(Texte fourni)
● ● ● ● ● ● ●

À l’époque, j’habitais dans un pays d’Europe de l’est et je faisais mes études dans un lycée, où je devins membre d’un club d’escrime. Ce sport me plut tellement que je fis de mon mieux pour en maîtriser les techniques. Comme j’avais de bons résultats scolaires, mes parents ne s’opposèrent pas à cette fantaisie.
À l’âge de dix-neuf ans, je m’inscrivis à l’Université pour faire mes études de droit, mais mon premier soin fut de trouver l’adresse du club d’escrime de l’Université, où il y avait d’excellents maîtres d’armes. Ce club était fréquenté par des jeunes gens et des jeunes filles.
Une jeune fille nommée Marie retint mon attention. Exceptionnellement douée, elle savait imposer son propre style à l’adversaire et garder le contrôle absolu de la situation. J’attendais une occasion de me mesurer avec elle, car j’appréciais à leur valeur toute la finesse et l’astuce de son jeu d’escrime.
Avec le temps, une amitié profonde naquit entre moi et deux autres garçons du club, Jean, étudiant en sciences naturelles, et Paul, étudiant en mathématiques et en physique. Tous deux s’adonnaient à l’escrime avec ferveur, bien que ne pratiquant le sport que depuis peu.
Nous passions ensemble, dans des montagnes pittoresques, une partie de nos vacances. C’est là que naquit notre amitié. Il nous apparut vite que nous nous complétions très bien mutuellement. Jean faisait montre d’un enthousiasme spontané, parfois même débordant, que Paul s’efforçait de tempérer par son sens pratique. Comme dans le roman de Dumas, nous avions fini par former un trio de bons escrimeurs et d’amis inséparables.
Pendant les vacances, nous élaborions des projets pour la prochaine saison d’escrime. Presque tous nos loisirs étaient consacrés à l’entraînement physique et psychologique en vue des compétitions que nous appréciions tant.
Mais il y avait Marie. En fait, elle nous surpassait par la finesse et l’élégance de son style et se classait brillamment dans de nombreux tournois importants. C’est ainsi que des relations amicales exceptionnelles s’établirent peu à peu entre nous quatre.

● ● ● ● ● ● ●

(Items enregistrés)
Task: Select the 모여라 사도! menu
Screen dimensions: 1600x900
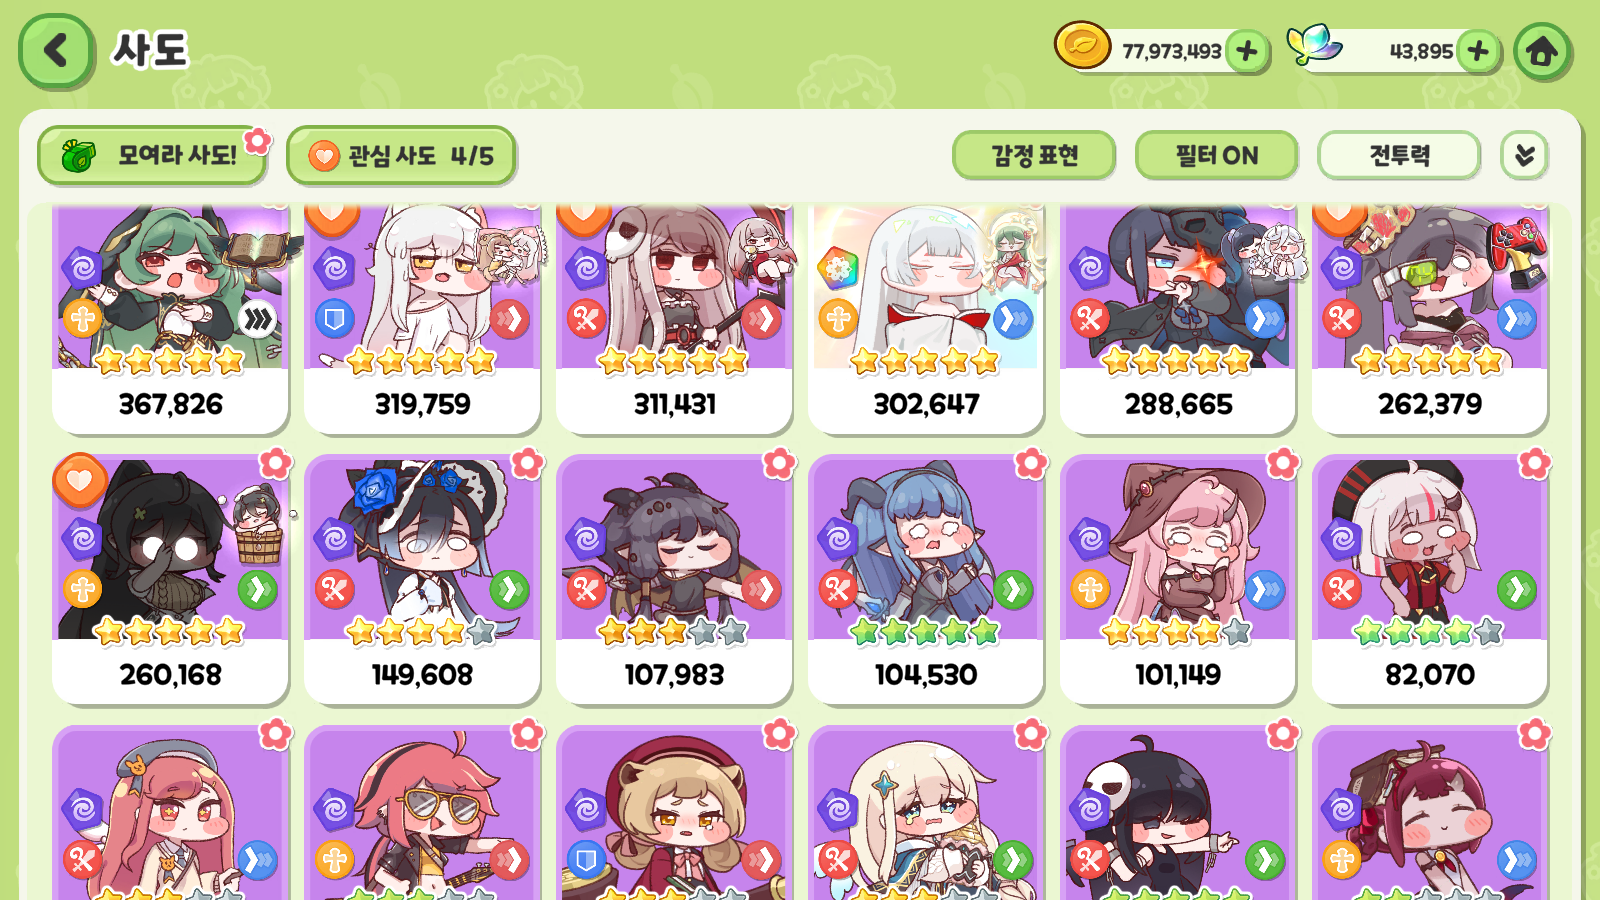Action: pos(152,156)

● ● ● ● ● ● ●

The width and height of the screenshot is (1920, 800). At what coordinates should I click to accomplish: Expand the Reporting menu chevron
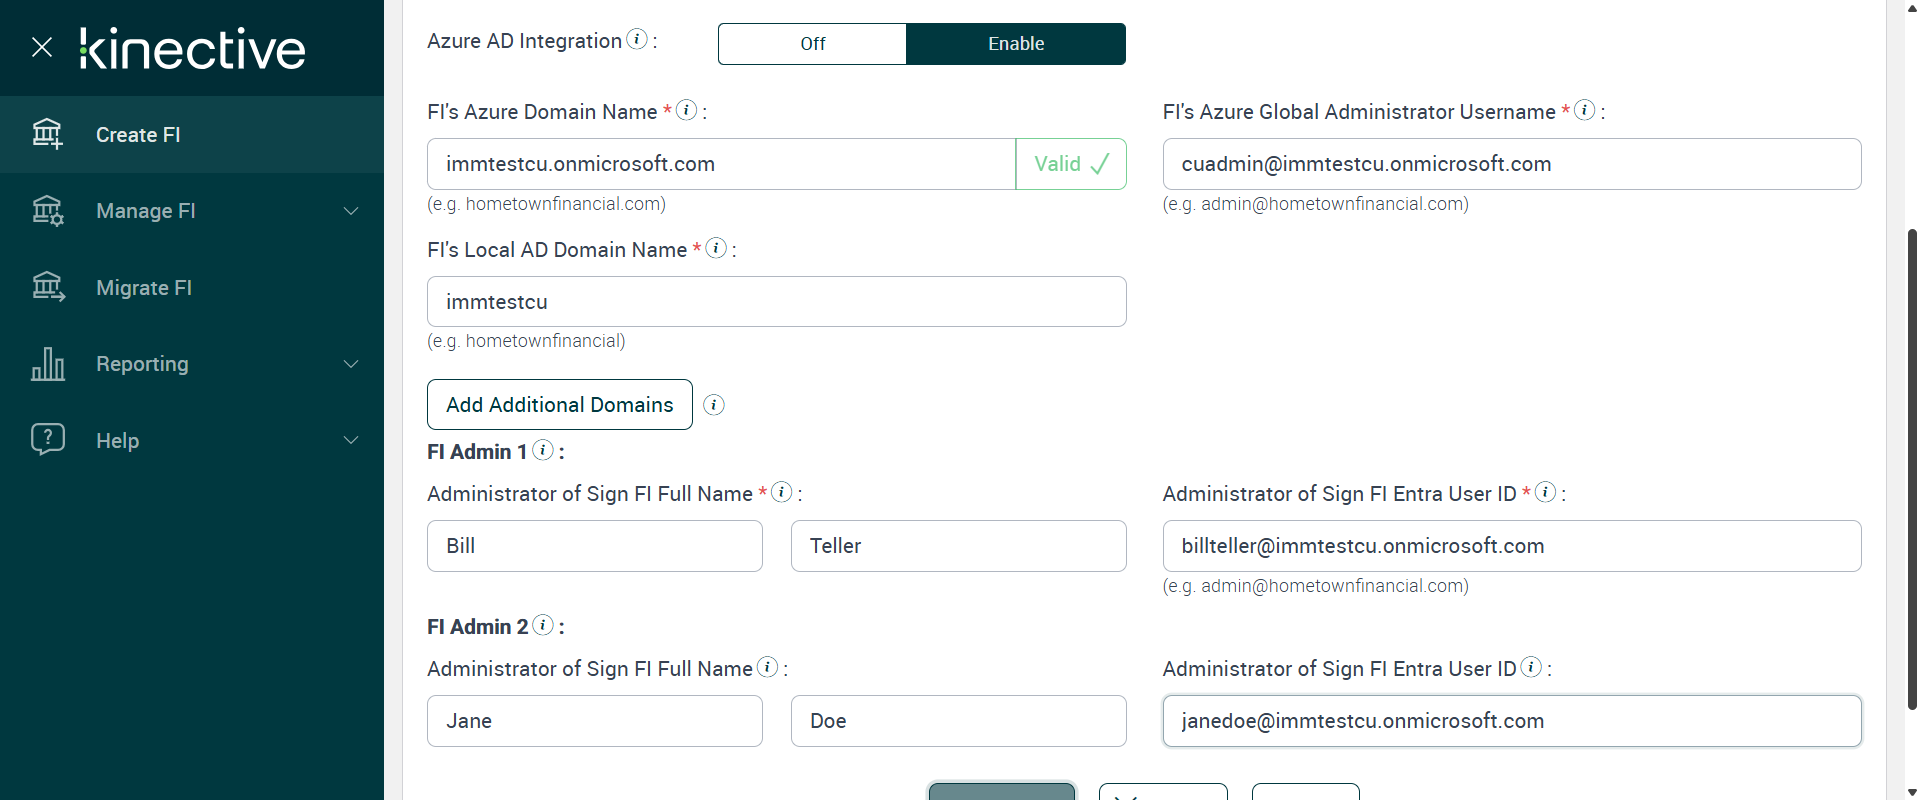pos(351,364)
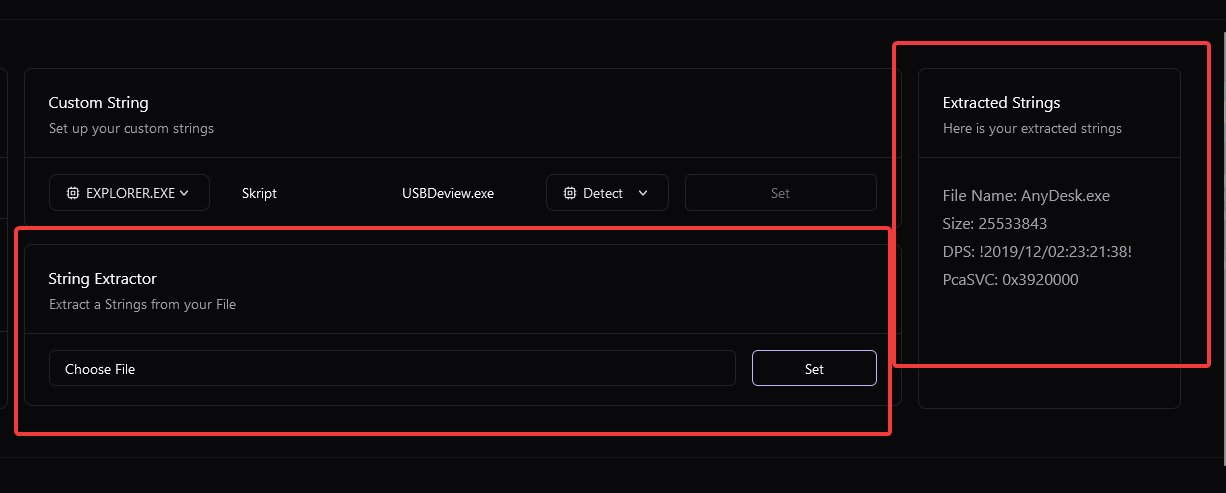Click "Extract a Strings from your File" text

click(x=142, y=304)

● ● ● ● ● ● ●

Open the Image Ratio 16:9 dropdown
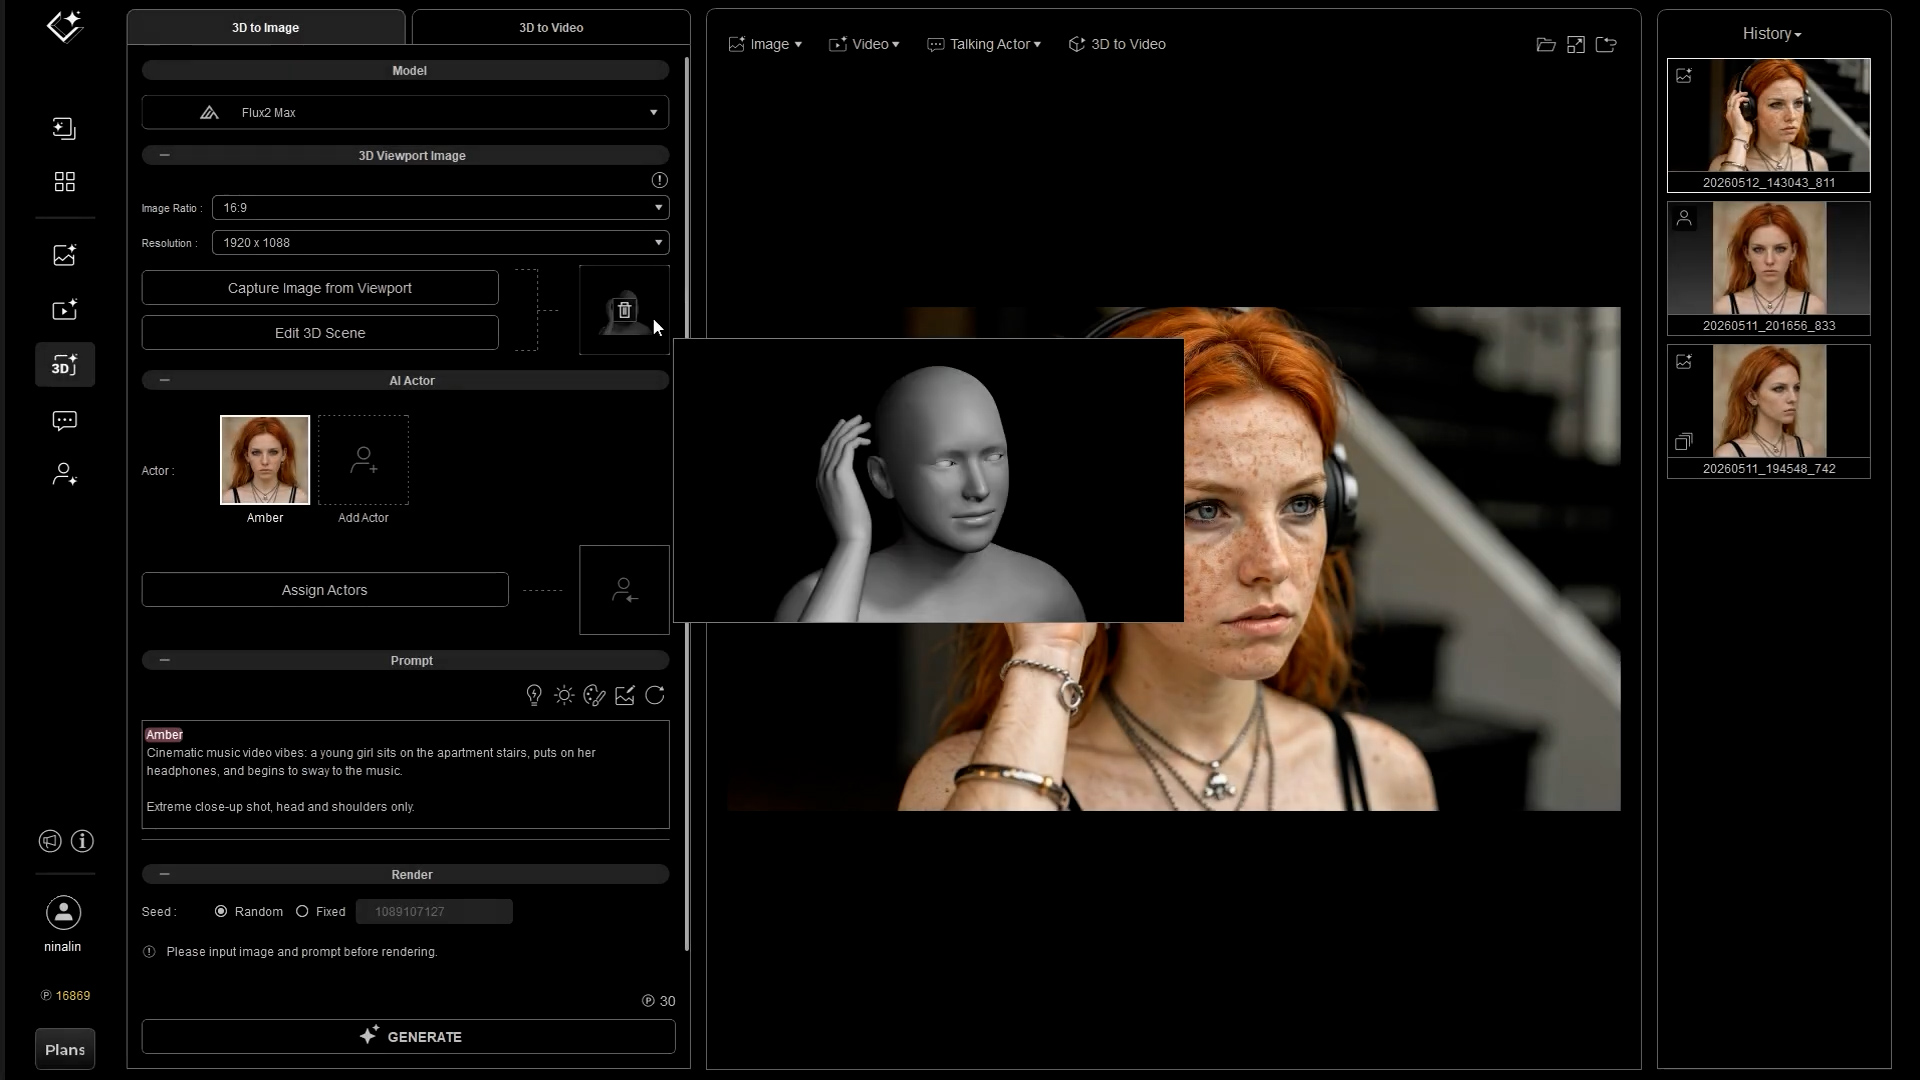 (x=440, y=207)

● ● ● ● ● ● ●

(Travail demandé) D'après le texte fourni, quelles études Paul faisait-il ?

(Solution proposée) Paul était étudiant en mathématiques et en physique.